Saturday, September 19, 2015

EPA: Volkswagen and Audi 'clean diesels' are an even bigger scam than we thought

Despite cheap gas, unsold Hyundais fill a dealer's lot near the ShopRite in Paramus, N.J., above and below. The dealer also has started renting spaces in another lot under the supermarket for more unsold cars.

In November 2014, Korean automakers Hyundai and Kia agreed to pay a combined $300 million as part of a settlement for overstating vehicle fuel-economy standards on 1.2 million cars -- in what is the largest penalty ever for a violation of the Clean Air Act. No fines have been announced in the new case against Volkswagen.



By VICTOR E. SASSON
EDITOR

Now, here is really shocking car news:

Volkswagen, the German auto-making giant, deliberately installed software designed to conceal its diesel engine's emission of the pollutant nitrogen oxide, which contributes to the creation of ozone and smog.

"The pollutants are linked to a range of health problems, including asthma attacks, other respiratory diseases and premature death," according to The New York Times.

On Friday, the Obama administration ordered VW to recall nearly a half-million cars, "saying the automaker illegally installed software in its diesel-powered cars to evade standards for reducing smog."

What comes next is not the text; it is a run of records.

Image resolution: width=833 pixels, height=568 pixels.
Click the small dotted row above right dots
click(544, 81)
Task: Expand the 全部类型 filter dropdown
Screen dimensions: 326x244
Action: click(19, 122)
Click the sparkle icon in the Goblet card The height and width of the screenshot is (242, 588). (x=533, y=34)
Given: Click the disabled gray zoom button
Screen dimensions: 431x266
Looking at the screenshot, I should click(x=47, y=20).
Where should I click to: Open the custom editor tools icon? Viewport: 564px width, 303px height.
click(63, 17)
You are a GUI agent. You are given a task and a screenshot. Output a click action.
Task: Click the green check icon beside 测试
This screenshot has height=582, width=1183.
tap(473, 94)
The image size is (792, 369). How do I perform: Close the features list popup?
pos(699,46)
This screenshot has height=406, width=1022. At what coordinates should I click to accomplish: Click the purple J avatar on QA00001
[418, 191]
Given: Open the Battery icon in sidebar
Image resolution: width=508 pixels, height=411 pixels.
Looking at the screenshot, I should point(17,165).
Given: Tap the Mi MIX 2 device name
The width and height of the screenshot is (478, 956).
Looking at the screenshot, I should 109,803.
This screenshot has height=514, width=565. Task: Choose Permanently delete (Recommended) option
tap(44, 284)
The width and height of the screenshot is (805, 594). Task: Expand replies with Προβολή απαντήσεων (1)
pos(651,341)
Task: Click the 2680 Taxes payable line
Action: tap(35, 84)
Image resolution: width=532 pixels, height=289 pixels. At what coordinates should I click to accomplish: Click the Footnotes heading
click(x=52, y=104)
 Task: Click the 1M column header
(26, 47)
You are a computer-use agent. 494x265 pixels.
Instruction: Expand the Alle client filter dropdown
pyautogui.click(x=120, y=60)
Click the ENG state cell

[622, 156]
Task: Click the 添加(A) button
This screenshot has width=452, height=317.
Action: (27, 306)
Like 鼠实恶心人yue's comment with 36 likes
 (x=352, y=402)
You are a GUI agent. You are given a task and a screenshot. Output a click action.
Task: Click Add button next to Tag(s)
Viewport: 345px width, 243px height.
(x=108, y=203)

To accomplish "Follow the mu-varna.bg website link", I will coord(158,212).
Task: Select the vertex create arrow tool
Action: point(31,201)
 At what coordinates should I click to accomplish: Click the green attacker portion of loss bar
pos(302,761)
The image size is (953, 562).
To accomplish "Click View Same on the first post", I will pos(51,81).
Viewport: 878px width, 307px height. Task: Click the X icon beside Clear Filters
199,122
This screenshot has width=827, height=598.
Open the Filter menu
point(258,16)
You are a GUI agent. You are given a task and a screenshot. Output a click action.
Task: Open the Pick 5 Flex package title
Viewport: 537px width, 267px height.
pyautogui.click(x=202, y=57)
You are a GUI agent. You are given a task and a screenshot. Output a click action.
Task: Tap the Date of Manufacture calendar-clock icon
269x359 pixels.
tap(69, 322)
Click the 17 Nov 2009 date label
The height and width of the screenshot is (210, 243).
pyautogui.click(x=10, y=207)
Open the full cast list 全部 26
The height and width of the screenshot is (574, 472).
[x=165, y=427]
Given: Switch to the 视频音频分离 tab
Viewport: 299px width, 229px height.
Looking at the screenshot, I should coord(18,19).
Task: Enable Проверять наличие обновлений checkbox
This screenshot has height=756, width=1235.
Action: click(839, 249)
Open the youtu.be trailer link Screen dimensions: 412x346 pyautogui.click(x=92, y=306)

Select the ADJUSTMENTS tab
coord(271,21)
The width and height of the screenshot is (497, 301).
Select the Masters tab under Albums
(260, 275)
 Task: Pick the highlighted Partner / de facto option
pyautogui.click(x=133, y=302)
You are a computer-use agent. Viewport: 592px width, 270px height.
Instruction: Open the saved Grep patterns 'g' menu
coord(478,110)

The recall involves 4-cylinder Volkswagen and Audi vehicles from model years 2009-15.

The Environmental Protection Agency says the car maker admitted installing software that turned off the engines' full emissions-control systems during normal driving.

That allows "the cars to spew as much as 40 times as much pollution as allowed under the Clean Air Act," The Times reported. 

Disengaging the controls can yield better performance in a normally sluggish diesel engine, "including increased torque and acceleration."

The software turned on full controls only when it detected "the car is undergoing its periodic state emissions testing," the newspaper said.


Dog and pony show

In March, Volkswagen executive Marcel Zirwes spoke to writers, public relations people and industry members of the International Motor Press Association in Manhattan.

After cocktails and a lunch of farmed salmon and oysters on the half shell, paid for by Bosch, members heard thousands of words praising a new generation of so-called clean diesel engines.

But none of the executives who spoke claimed "clean diesel" technology was better for the environment than such gas-electric hybrids as the Toyota Prius.

And they said the appeal of diesels over hybrids is that the former is more profitable to automakers while yielding comparable mileage.